You should include large amounts of vegetables since many vitamins and minerals come from vegetables. Root vegetables such as carrots and turnips are encouraged and intake of these should be increased for most people.

Fruits, especially berries, are encouraged. Logically, anything that was easy to pick or attain by our distant ancestors is crucial to the paleo diet.

Fats are endorsed, especially coconut oil, olive oil and avocado oil because they have amazing benefits for your skin, hair and digestive tract. However, if you’re trying to lose weight and are fairly inactive, use fat in moderation.

What you should avoid

Grains and grain-like foods should be avoided completely. Fortunately there are alternative options if you are like me and absolutely have to eat pizza. Alternative crusts can be made out of spinach or cauliflower.

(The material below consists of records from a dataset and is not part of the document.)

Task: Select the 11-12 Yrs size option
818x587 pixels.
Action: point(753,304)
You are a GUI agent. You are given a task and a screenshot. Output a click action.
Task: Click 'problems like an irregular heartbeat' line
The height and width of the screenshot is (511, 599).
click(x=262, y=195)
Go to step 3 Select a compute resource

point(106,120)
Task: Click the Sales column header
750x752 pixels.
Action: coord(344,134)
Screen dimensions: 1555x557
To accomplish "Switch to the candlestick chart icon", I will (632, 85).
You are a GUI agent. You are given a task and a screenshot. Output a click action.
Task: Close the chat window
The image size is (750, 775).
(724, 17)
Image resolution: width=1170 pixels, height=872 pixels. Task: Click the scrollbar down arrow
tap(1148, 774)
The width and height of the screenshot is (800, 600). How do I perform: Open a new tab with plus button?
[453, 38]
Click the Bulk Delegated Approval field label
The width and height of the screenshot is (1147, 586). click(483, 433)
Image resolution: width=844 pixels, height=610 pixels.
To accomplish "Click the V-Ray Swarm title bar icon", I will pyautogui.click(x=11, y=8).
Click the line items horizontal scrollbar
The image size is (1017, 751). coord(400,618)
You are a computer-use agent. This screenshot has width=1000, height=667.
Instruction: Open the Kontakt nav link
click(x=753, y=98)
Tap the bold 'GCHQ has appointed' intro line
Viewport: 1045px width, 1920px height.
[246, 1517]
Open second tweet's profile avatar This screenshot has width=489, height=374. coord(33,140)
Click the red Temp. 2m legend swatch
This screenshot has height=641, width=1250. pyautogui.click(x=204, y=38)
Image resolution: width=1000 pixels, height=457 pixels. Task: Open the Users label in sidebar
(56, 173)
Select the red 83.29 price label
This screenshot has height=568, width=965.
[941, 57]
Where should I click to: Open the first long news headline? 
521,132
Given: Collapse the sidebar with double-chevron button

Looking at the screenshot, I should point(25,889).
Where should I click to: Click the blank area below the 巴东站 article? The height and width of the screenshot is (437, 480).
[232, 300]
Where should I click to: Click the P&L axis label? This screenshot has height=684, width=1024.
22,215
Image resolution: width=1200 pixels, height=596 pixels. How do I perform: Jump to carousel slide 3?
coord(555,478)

Starchy vegetables such as potatoes and sweet potatoes aren’t endorsed and should be cut out.

Legumes should also be avoided and all beans should be eliminated. Since peanuts are considered a legume, they too are excluded from the diet.

Refined sweeteners like sugar cane, white sugar, brown sugar, refined maple syrup and refined honey are all off limits. Include local, organic honey or unrefined maple syrup instead.

Of course “junk food,” including pop (even diet pop) and anything that contains hydrogenated oils or refined, iodized salt must be avoided. These are crap for you and are proven causes of a list of chronic degenerative diseases.

My experience

The first day or two on the diet, I was relatively more hungry than I was on a carb-enriched diet. But my overall feelings of sluggishness and bloat diminished throughout the week.

Admittedly, I went into the diet somewhat unprepared. I  was unable to sustain it, succumbing to the bread fairly early.

What I gathered from my experience is that we need to be more conscious of what we eat. Plan your meals and include foods that are locally grown. Include foods that you would find in nature rather than prepared in a warehouse and shipped across the country or world.

Of course, I’m not an expert. I definitely recommend researching and preparing for the diet if you plan on making the switch.